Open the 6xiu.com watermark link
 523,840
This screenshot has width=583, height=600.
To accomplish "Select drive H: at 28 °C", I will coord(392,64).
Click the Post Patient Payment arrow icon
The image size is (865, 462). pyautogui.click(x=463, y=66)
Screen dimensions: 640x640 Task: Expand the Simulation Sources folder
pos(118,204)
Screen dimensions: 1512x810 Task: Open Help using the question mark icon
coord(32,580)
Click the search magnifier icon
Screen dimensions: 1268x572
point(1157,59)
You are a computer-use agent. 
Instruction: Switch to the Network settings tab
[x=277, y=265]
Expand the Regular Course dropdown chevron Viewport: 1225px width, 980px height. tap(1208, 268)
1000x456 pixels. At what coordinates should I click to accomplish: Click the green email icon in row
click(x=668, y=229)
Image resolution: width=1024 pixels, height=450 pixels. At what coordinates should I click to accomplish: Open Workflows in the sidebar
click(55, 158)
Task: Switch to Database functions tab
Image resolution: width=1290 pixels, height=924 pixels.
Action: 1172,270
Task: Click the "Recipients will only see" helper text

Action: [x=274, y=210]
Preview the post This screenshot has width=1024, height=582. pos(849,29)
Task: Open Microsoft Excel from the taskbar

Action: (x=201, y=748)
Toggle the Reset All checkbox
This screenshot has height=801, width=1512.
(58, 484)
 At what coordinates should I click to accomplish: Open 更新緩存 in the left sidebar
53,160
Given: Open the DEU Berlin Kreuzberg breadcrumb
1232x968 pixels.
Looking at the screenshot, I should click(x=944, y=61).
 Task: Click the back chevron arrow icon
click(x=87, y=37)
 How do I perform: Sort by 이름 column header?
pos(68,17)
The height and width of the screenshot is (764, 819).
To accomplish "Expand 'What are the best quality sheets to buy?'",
_ _ _ _
• Instructions to follow:
Quote all of the lines above exactly, from first to last.

• Answer for the task:
Open the 6xiu.com watermark link
 523,840
This screenshot has width=583, height=600.
To accomplish "Select drive H: at 28 °C", I will coord(392,64).
Click the Post Patient Payment arrow icon
The image size is (865, 462). pyautogui.click(x=463, y=66)
Screen dimensions: 640x640 Task: Expand the Simulation Sources folder
pos(118,204)
Screen dimensions: 1512x810 Task: Open Help using the question mark icon
coord(32,580)
Click the search magnifier icon
Screen dimensions: 1268x572
point(1157,59)
You are a computer-use agent. 
Instruction: Switch to the Network settings tab
[x=277, y=265]
Expand the Regular Course dropdown chevron Viewport: 1225px width, 980px height. tap(1208, 268)
1000x456 pixels. At what coordinates should I click to accomplish: Click the green email icon in row
click(x=668, y=229)
Image resolution: width=1024 pixels, height=450 pixels. At what coordinates should I click to accomplish: Open Workflows in the sidebar
click(55, 158)
Task: Switch to Database functions tab
Image resolution: width=1290 pixels, height=924 pixels.
Action: 1172,270
Task: Click the "Recipients will only see" helper text

Action: [x=274, y=210]
Preview the post This screenshot has width=1024, height=582. pos(849,29)
Task: Open Microsoft Excel from the taskbar

Action: (x=201, y=748)
Toggle the Reset All checkbox
This screenshot has height=801, width=1512.
(58, 484)
 At what coordinates should I click to accomplish: Open 更新緩存 in the left sidebar
53,160
Given: Open the DEU Berlin Kreuzberg breadcrumb
1232x968 pixels.
Looking at the screenshot, I should click(x=944, y=61).
 Task: Click the back chevron arrow icon
click(x=87, y=37)
 How do I perform: Sort by 이름 column header?
pos(68,17)
The height and width of the screenshot is (764, 819).
To accomplish "Expand 'What are the best quality sheets to buy?'",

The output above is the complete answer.